JERUSALEM (AFP) – Prime Minister Benjamin Netanyahu said on Monday that Italian mediation had been key to Israel’s acceptance of a plan to withdraw its forces from a disputed village on the Lebanese border.
Netanyahu singled out the role of Italian Foreign Minister Franco Frattini, who was in Israel on a four-day visit to the region aimed at pushing forward the stalled Middle East peace process.
“We would not have managed to reach a solution on the problem without the involvement of Italy and you personally overseeing the issue,” Netanyahu’s office quoted the premier as telling Frattini in a meeting.
Israel’s cabinet last week accepted a plan to withdraw Israeli soldiers from the northern part of the village of Ghajar and to hand over control to United Nations peacekeepers.

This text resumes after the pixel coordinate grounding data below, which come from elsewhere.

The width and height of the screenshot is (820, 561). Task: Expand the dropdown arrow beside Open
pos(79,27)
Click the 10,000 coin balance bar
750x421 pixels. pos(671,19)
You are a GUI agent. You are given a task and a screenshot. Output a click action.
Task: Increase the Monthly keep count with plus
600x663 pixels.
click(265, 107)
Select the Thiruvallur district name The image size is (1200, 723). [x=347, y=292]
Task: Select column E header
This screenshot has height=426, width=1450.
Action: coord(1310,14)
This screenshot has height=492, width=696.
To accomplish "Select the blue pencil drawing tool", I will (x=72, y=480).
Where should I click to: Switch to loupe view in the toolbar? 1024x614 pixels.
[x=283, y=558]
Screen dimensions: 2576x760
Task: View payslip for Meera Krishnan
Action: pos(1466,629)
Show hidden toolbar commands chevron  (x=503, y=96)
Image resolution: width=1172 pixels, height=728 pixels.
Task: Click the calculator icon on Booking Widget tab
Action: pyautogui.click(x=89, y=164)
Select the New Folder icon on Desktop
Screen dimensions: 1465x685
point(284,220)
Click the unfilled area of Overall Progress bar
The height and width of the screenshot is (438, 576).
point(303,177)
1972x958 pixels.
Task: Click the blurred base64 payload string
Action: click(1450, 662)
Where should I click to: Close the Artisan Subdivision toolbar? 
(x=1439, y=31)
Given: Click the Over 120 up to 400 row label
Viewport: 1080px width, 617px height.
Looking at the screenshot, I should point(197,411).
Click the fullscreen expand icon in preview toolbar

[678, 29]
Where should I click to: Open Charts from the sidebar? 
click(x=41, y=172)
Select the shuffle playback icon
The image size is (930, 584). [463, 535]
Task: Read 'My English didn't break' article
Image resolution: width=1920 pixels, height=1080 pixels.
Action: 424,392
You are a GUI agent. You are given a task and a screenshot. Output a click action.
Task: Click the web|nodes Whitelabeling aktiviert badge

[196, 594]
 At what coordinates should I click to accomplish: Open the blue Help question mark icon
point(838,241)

If the plan goes ahead, the troops, who have been in Ghajar since the 2006 war between Israel and Hezbollah, would redeploy south of the “blue line” unofficial frontier between Israel and Lebanon.
Following the pullback decision, responsibility for the sector will be handed to UNIFIL (the UN Interim Force in Lebanon), whose troops will redeploy around the village’s northern perimeter but not inside it.
Italy plays a leading role in UNIFIL, with the largest contingent of ground troops.
The UN ruled that north Ghajar lies in Lebanon and the rest lies in the Israeli-occupied Golan Heights, but Israel took over the Lebanese side too during its devastating 2006 war with Shiite militant group Hezbollah.
The village, with 2,200 residents, lies on the borders of Lebanon, Syria and the Golan Heights, which Israel seized from Syria in the 1967 Middle East war and annexed in 1981 in a move not recognised by the international community.
Frattini, who arrived on Monday, met with Netanyahu and opposition leader Tzipi Livni. He was expected to meet Palestinian leaders, including president Mahmud Abbas, in the West Bank on Tuesday before travelling to the Gaza Strip.